### Exercise instructions
When you reply, transcribe every line of the data below exactly.

[Collected data entries]
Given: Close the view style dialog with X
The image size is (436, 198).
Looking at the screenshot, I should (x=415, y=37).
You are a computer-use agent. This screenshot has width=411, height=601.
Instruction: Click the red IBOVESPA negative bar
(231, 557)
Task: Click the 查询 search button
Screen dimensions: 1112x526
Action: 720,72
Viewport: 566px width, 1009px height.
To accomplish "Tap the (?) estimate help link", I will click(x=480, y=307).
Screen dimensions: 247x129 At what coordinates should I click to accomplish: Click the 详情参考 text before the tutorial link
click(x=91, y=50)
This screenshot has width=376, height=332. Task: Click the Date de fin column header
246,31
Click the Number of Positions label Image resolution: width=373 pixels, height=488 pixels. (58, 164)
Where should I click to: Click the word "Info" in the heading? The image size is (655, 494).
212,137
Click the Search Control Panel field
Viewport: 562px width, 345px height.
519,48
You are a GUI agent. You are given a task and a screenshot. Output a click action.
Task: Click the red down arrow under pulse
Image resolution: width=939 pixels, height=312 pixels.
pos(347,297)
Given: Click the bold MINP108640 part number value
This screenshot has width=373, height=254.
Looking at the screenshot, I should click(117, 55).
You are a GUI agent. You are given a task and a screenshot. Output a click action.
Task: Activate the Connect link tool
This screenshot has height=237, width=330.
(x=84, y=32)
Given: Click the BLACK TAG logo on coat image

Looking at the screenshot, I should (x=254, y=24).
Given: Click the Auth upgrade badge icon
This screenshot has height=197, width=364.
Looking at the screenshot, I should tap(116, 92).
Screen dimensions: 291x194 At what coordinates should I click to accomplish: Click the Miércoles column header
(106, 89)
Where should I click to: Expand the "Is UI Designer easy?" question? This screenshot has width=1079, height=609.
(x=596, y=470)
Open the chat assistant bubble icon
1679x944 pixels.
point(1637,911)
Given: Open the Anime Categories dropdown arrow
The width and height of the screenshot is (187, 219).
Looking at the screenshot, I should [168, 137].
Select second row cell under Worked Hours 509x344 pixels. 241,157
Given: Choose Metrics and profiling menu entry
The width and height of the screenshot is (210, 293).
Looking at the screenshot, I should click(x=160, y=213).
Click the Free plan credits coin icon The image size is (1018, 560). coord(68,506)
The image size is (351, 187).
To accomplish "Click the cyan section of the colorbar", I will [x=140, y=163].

### Output of the exercise
Given: Close the view style dialog with X
The image size is (436, 198).
Looking at the screenshot, I should (x=415, y=37).
You are a computer-use agent. This screenshot has width=411, height=601.
Instruction: Click the red IBOVESPA negative bar
(231, 557)
Task: Click the 查询 search button
Screen dimensions: 1112x526
Action: 720,72
Viewport: 566px width, 1009px height.
To accomplish "Tap the (?) estimate help link", I will click(x=480, y=307).
Screen dimensions: 247x129 At what coordinates should I click to accomplish: Click the 详情参考 text before the tutorial link
click(x=91, y=50)
This screenshot has width=376, height=332. Task: Click the Date de fin column header
246,31
Click the Number of Positions label Image resolution: width=373 pixels, height=488 pixels. (58, 164)
Where should I click to: Click the word "Info" in the heading? The image size is (655, 494).
212,137
Click the Search Control Panel field
Viewport: 562px width, 345px height.
519,48
You are a GUI agent. You are given a task and a screenshot. Output a click action.
Task: Click the red down arrow under pulse
Image resolution: width=939 pixels, height=312 pixels.
pos(347,297)
Given: Click the bold MINP108640 part number value
This screenshot has width=373, height=254.
Looking at the screenshot, I should click(117, 55).
You are a GUI agent. You are given a task and a screenshot. Output a click action.
Task: Activate the Connect link tool
This screenshot has height=237, width=330.
(x=84, y=32)
Given: Click the BLACK TAG logo on coat image

Looking at the screenshot, I should (x=254, y=24).
Given: Click the Auth upgrade badge icon
This screenshot has height=197, width=364.
Looking at the screenshot, I should tap(116, 92).
Screen dimensions: 291x194 At what coordinates should I click to accomplish: Click the Miércoles column header
(106, 89)
Where should I click to: Expand the "Is UI Designer easy?" question? This screenshot has width=1079, height=609.
(x=596, y=470)
Open the chat assistant bubble icon
1679x944 pixels.
point(1637,911)
Given: Open the Anime Categories dropdown arrow
The width and height of the screenshot is (187, 219).
Looking at the screenshot, I should [168, 137].
Select second row cell under Worked Hours 509x344 pixels. 241,157
Given: Choose Metrics and profiling menu entry
The width and height of the screenshot is (210, 293).
Looking at the screenshot, I should click(x=160, y=213).
Click the Free plan credits coin icon The image size is (1018, 560). coord(68,506)
The image size is (351, 187).
To accomplish "Click the cyan section of the colorbar", I will [x=140, y=163].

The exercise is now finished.